EXERCISE AIM
Using the entries that follow, transcribe only the lines from the line with "Viewport: 1533px width, 784px height." to the line with "Given: Click the", both included, exactly as they stand and without pictures.

[Stored data entries]
[Start of Attachment]

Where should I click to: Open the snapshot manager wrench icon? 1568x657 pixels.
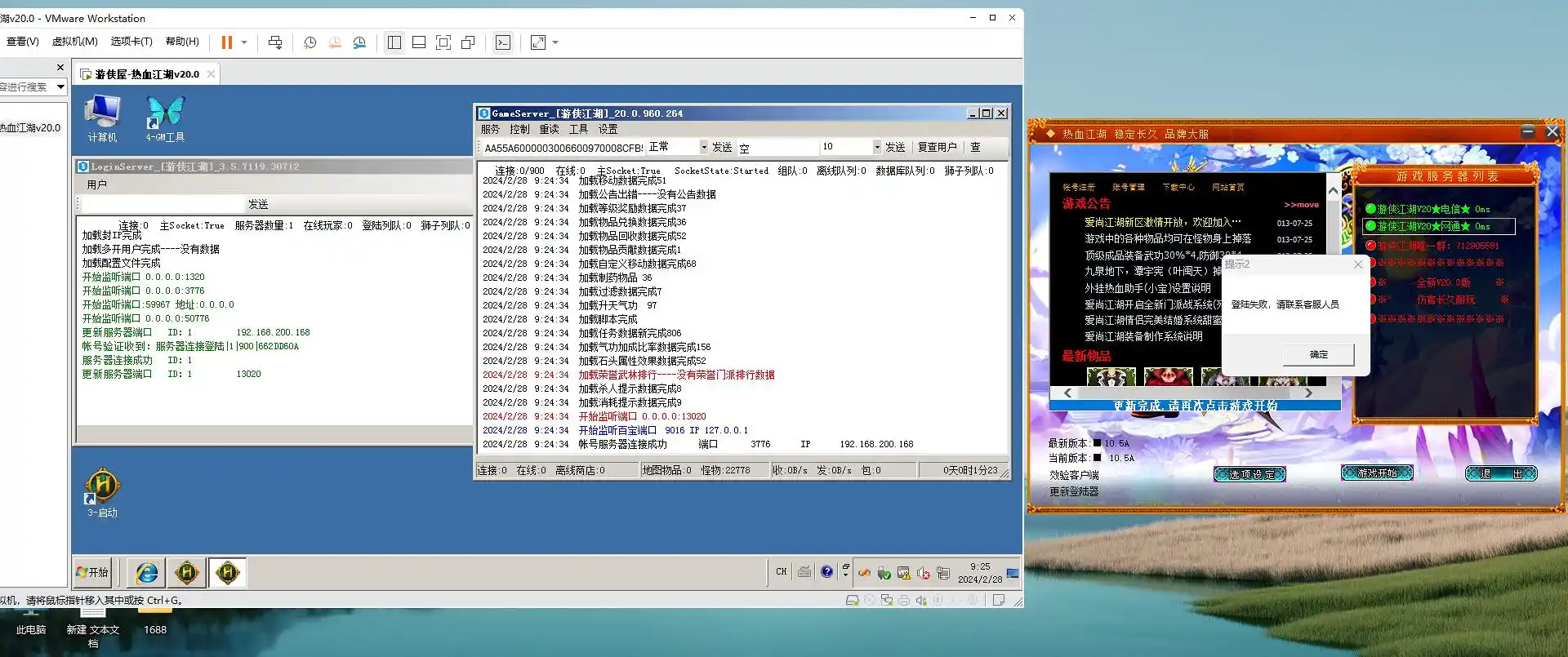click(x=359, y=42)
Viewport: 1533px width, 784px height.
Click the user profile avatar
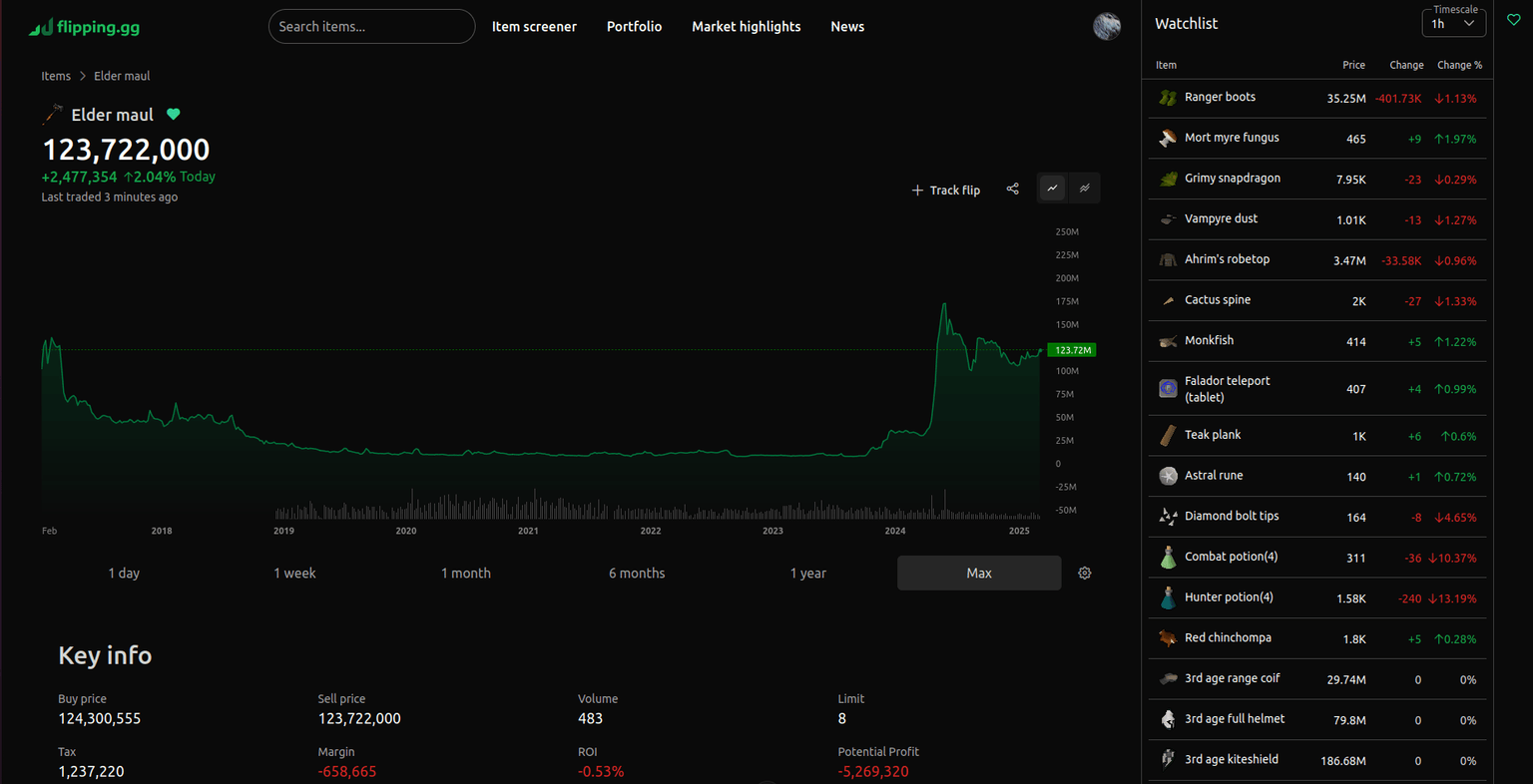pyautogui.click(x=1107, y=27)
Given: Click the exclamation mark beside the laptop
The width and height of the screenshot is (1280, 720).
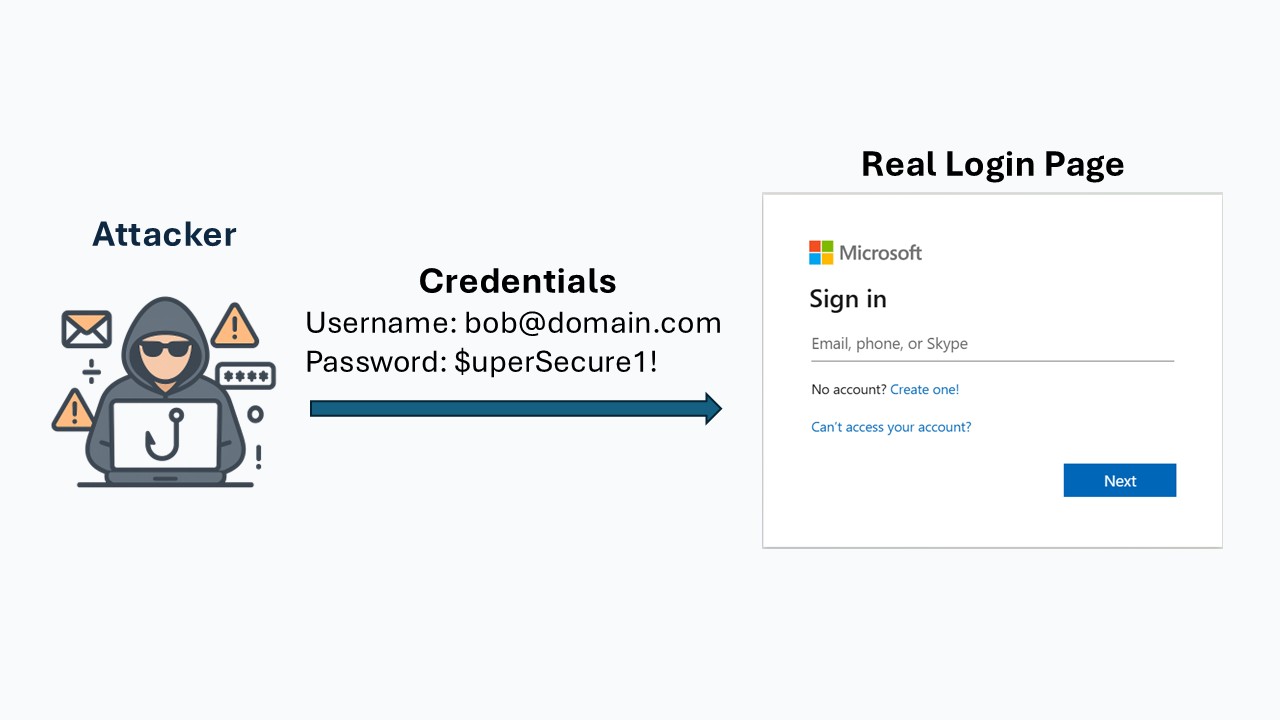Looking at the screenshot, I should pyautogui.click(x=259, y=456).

[End of Attachment]
[Start of Attachment]

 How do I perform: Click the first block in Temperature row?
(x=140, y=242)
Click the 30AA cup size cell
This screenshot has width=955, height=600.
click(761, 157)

[End of Attachment]

SOLUTION TO THIS PROBLEM
Viewport: 1533px width, 784px height.
Click the user profile avatar
pyautogui.click(x=1107, y=27)
Given: Click the exclamation mark beside the laptop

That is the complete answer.